Mehr oder weniger Serotonin begründen die Wahl von Möglichkeit eins oder zwei? Das kommt mir absurd vor. Aber vielleicht steht dahinter sowieso ein ganz anderes Rätsel, wie mir auf einmal in den Sinn kommt, nämlich die Frage, wie es überhaupt möglich ist, dass Stoffliches auf Geistiges einwirkt? Näher bedacht ist es ja ganz gleichgültig, ob Gefühle nun mit dem Denken verknüpft sind oder nicht, denn unerklärlich bleibt, wie das Gehirn Gedanken produziert. Wie entstehen aus Nervenzellen, elektrischen Signalen und Hormonen Gedanken –und/oder Gefühle? Wie bringt Stoffliches den Geist hervor? Wenn man sagt, das Denken sei eine Aktivität des Gehirns, dann ist das zwar eine Erklärung auf physiologisch-chemischer Ebene, nur bleibt aus meiner Sicht das Phänomen bestehen, dass aus der Materie das entsteht, was wir „Bewusstsein“ oder „Geist“ nennen, etwas kategorial vollkommen anderes.
Tabubruch?
(…) und keine KI! :-)
------------------------------------
AUFGABEN IM ÜBERBLICK
• a. Was bleibt laut dem Text über Stoff und Geist unerklärlich, ganz gleich, ob Gefühle mit dem Denken verknüpft sind?
• b. Schreiben Sie aus dem Text über Stoff und Geist alles von „Mehr oder weniger“ bis hinunter zu „kategorial vollkommen anderes.“ wortgetreu ab.

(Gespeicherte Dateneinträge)
------------------------------------
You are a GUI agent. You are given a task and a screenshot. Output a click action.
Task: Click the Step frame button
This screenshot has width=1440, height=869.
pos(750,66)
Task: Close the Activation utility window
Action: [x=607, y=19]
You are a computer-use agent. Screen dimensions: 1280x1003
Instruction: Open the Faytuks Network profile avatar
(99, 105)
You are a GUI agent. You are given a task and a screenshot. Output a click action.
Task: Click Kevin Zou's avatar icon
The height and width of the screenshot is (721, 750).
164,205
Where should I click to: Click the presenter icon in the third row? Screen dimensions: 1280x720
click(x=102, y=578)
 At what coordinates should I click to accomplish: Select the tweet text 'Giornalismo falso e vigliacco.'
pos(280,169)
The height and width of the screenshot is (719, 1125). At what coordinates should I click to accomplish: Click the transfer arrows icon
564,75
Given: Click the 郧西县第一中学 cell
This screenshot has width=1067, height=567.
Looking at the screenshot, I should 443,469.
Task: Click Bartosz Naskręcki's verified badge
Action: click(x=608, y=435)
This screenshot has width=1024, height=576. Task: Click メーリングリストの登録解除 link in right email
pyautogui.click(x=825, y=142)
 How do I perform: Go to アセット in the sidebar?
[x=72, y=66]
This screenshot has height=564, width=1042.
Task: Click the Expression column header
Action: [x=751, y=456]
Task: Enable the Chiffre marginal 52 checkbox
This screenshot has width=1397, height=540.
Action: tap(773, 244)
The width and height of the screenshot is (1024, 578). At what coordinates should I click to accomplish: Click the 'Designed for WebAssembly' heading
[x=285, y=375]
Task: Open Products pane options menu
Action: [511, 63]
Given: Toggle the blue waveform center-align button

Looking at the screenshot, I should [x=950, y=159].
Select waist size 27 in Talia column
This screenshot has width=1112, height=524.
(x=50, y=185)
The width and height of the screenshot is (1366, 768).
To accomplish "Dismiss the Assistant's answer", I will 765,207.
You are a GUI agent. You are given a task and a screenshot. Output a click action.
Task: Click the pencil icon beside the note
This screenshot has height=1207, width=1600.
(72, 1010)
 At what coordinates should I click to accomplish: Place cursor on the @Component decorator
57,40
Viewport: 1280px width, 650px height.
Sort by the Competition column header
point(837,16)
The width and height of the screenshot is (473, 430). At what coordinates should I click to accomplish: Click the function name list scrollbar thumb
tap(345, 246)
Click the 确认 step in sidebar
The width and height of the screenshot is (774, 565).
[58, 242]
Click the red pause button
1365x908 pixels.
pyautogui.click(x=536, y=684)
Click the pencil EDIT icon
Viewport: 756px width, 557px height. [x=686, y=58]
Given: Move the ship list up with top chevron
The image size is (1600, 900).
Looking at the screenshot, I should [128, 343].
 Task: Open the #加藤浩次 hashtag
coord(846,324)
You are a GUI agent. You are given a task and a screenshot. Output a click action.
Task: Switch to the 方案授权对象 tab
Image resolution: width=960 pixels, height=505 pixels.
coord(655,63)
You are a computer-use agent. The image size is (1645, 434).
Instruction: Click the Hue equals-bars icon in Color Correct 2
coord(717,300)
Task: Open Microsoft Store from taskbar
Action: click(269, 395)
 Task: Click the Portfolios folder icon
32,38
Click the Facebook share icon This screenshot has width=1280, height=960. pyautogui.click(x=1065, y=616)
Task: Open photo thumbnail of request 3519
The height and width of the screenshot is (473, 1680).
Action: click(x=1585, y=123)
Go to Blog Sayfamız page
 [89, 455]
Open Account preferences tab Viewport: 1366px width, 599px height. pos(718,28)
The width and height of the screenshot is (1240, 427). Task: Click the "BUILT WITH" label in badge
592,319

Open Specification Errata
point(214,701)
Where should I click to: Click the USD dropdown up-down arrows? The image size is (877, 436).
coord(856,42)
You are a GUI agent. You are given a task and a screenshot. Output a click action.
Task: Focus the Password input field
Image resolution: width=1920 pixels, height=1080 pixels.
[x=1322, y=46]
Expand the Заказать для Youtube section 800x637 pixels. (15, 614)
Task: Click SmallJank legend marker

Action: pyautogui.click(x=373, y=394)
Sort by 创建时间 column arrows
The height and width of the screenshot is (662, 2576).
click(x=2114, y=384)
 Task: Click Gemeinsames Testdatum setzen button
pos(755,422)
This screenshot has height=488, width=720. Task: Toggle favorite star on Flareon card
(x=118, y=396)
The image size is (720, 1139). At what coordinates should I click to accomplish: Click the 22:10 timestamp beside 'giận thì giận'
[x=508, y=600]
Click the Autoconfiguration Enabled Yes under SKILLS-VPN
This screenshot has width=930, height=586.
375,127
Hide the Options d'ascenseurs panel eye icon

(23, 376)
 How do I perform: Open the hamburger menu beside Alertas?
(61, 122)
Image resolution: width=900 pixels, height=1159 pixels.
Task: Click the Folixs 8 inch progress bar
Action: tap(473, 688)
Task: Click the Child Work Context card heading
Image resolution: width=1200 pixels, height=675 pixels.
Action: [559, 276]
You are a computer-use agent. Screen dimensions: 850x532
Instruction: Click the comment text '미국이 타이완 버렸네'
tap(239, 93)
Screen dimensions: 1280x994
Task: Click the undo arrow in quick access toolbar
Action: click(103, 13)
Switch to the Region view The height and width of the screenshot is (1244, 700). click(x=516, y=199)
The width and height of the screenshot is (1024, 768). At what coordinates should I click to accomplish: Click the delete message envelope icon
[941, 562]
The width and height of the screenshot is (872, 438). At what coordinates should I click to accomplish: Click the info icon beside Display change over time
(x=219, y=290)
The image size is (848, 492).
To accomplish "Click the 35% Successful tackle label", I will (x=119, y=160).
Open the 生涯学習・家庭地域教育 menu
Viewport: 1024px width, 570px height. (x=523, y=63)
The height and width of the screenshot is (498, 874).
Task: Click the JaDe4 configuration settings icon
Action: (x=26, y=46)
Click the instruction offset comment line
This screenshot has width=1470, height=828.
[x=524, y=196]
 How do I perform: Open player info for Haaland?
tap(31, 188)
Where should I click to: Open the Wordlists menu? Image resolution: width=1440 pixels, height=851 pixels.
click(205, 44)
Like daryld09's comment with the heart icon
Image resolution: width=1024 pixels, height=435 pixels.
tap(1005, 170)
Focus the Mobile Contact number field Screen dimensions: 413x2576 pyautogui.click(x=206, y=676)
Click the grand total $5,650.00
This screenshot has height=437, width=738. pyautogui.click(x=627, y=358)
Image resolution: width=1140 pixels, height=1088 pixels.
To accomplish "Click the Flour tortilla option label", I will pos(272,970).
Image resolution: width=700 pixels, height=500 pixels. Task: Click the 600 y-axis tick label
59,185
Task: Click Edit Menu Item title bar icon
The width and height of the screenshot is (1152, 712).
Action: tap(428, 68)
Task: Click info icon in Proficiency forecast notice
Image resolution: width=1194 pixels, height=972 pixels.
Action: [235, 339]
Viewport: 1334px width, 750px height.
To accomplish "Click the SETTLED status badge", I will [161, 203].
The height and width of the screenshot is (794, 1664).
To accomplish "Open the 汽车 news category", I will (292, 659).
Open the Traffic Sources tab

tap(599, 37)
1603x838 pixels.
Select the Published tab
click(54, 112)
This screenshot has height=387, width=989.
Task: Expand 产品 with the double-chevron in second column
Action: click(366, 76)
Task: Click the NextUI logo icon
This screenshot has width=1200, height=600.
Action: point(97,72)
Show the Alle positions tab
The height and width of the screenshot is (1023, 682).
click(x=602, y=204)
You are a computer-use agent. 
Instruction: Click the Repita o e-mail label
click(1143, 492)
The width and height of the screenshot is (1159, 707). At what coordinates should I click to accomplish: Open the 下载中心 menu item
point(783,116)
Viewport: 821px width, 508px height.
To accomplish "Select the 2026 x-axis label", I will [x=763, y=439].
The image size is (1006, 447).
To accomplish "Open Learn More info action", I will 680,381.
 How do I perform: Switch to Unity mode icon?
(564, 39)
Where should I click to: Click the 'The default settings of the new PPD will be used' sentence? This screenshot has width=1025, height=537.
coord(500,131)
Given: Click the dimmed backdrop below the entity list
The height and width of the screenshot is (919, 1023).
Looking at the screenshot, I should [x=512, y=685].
------------------------------------
ANTWORTEN JE AUFGABE
• a. Unerklärlich bleibt, wie das Gehirn Gedanken produziert.

• b.
Mehr oder weniger Serotonin begründen die Wahl von Möglichkeit eins oder zwei? Das kommt mir absurd vor. Aber vielleicht steht dahinter sowieso ein ganz anderes Rätsel, wie mir auf einmal in den Sinn kommt, nämlich die Frage, wie es überhaupt möglich ist, dass Stoffliches auf Geistiges einwirkt? Näher bedacht ist es ja ganz gleichgültig, ob Gefühle nun mit dem Denken verknüpft sind oder nicht, denn unerklärlich bleibt, wie das Gehirn Gedanken produziert. Wie entstehen aus Nervenzellen, elektrischen Signalen und Hormonen Gedanken –und/oder Gefühle? Wie bringt Stoffliches den Geist hervor? Wenn man sagt, das Denken sei eine Aktivität des Gehirns, dann ist das zwar eine Erklärung auf physiologisch-chemischer Ebene, nur bleibt aus meiner Sicht das Phänomen bestehen, dass aus der Materie das entsteht, was wir „Bewusstsein“ oder „Geist“ nennen, etwas kategorial vollkommen anderes.